This isn’t accurate. There is no “special Telegram hotiline”. Telegram is a social media platform, much like Twitter, based in Dubai. It is widely used in Russia. User accounts in Telegram are called “channels.”
The Business Insider story explains how a video of Irina Gen, a teacher in Russia, was posted to the Telegram channel Baza and as a result came to the attention of Russian authorities. Apparently Gen’s students made the video and posted it to the channel.
From what I can tell by looking at the channel and machine translating some of the messages, Baza is a current events discussion forum that attracts a young audience.
To contemplate why students might post a video of their teacher on Baza, it might help to read the message currently pinned to the top of the channel:
“From the editors of “Base”.
“Today is the ninth day since the hostilities in Ukraine are going on. From the very beginning of this armed conflict, we tried to be objective, to cover events without shades and conjectures, to show the picture and facts as they are.
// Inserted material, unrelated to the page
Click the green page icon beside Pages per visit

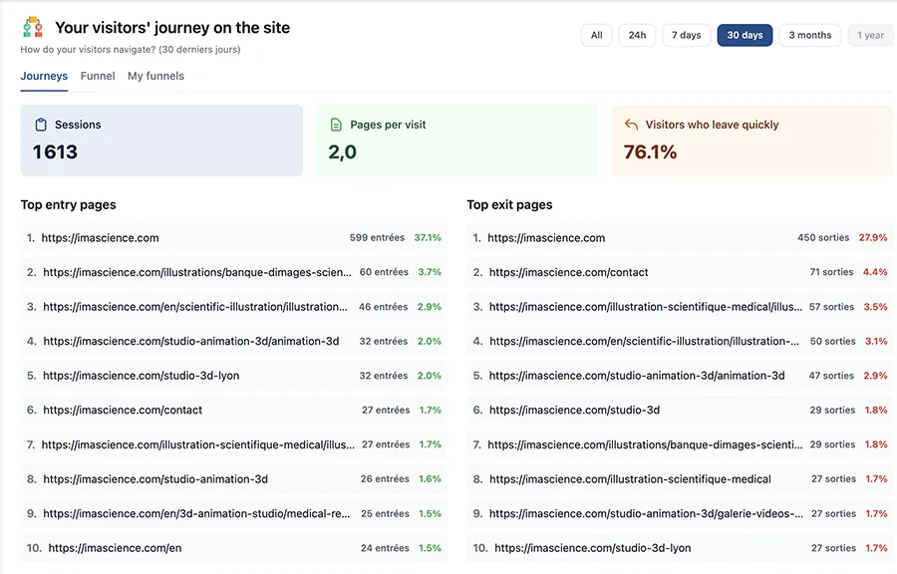(334, 125)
However, recent events in Russia have forced us to become much more cautious.
“We want each of our readers to understand that for our work we face a criminal case under the article about fakes. An erroneous word or video, an incorrect interpretation of events will easily make it possible to destroy not only our offspring – “Baza” – but also the fate of ourselves.
“It is for this reason that we were forced to become more cautious and calmer. We are balancing on a very thin blade: on the one hand, freedom of speech and breadth of coverage of the topic, on the other, ourselves.
“We continue our work, we do not close the topic of Ukraine to ourselves, as some of our colleagues, whom we fully understand, have done. But now we ask you to understand ourselves. We really want to work as long as possible. While there is still such an opportunity.
“Your base.”
My guess: The students got carried away with patriotic fever.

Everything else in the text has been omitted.